The school governors have so far been allowed to take the safest option, which is to deny all public access. But not all are happy and several village sports associations think some reasonable compromise has to be found. There are new demands arising out of the new social situation and some debate is likely about possible ways forward.
The current chairman, former army major Chris Butterworth, is moving to Saltash and will be standing down. Meanwhile, he has issued the following announcement …
* The Community Association AGM is planned for 7pm Mon 9th Nov 2020 at the School. The minutes of the last AGM can be found on the Community Association page of Horrabridge Primary School website:
Any points for the agenda or nominations for the Executive Committee should be submitted to email@example.com by Fri 23 Oct. This is in line with the constitution and will allow the agenda to be published on the school website 2 weeks prior to the meeting.
The meeting date and location is subject to change if there is a COVID second wave or if restrictions are in place that will stop the AGM from convening. In this case the meeting will be re-arranged or held remotely.
WILD CAMPING CRACKDOWN
Dartmoor National Park Authority is cruising for a bruising, it looks like, by calling on emergency powers to ban wild camping for at least a month, on the grounds that too many people are escaping lockdown that way, especially at Bellever, where the whole area is said to need “time to recover”.
The ban comes into force this Friday, 7th of August , for 27 days and the Devon & Cornwall Police Commissioner is sending in coppers with National Park Marshal badges to assist the usual Rangers in enforcement.
DNPA says: “Dartmoor has experienced significant increases in the numbers of people camping overnight, in tents, motorhomes and camper vans, many in breach of National Park byelaws.

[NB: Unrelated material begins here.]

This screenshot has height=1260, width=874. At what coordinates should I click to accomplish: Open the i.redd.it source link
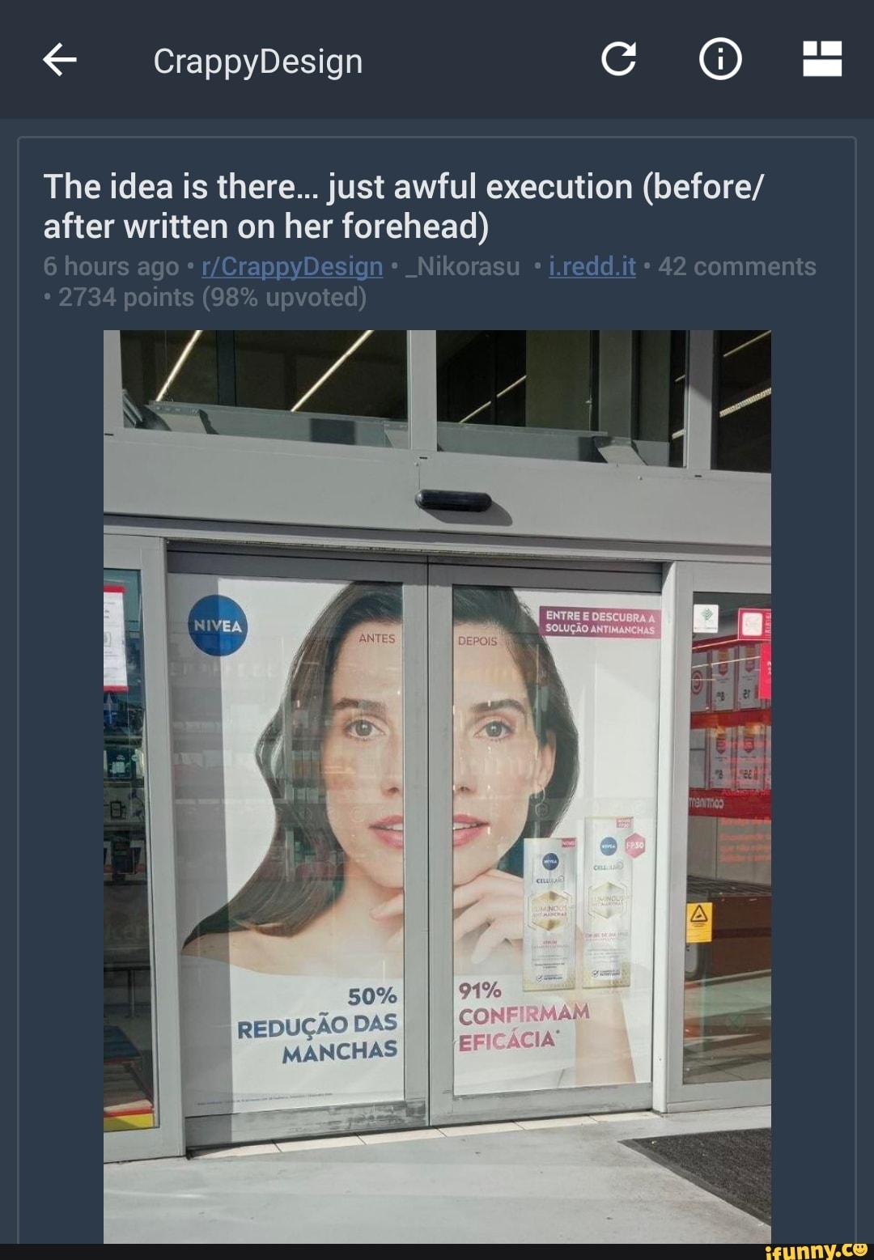tap(592, 266)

At Bellever there have been unsustainable levels of anti-social behaviour with littering, human waste and fires causing damage to habitats and animals.
“On one night in July, 70 tents were recorded at Bellever. Fifty fire pits were counted along a 500m length of riverbank. Large amounts of debris including broken bottles, plastic bottles and bags, disposable barbecues, wet wipes and used toilet paper had been abandoned there.

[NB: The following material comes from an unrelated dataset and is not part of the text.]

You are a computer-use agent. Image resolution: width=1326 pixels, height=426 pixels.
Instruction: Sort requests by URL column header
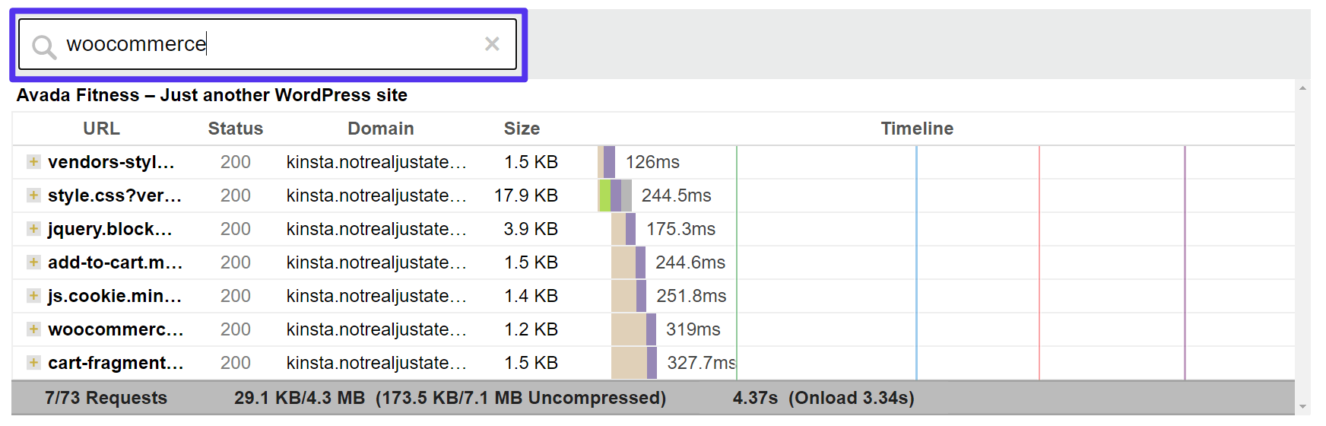tap(101, 129)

“The levels of human waste is such that the Authority is concerned it’s creating another, wholly avoidable, health hazard at a time when public services are still battling the global Covid-19 pandemic.”
AND FINALLY …
A Radio 4 panel of cookery experts known as the Kitchen Cabinet was asked to discuss the great question – What are the extra three sides for on a four-sided grater?
None of them could think of anything the finer teeth could do which was not usually more trouble than it’s worth. Which fits in nicely with the general rule of life, often quoted here in The Shed, that three quarters of just about everything is probably a bit crap really.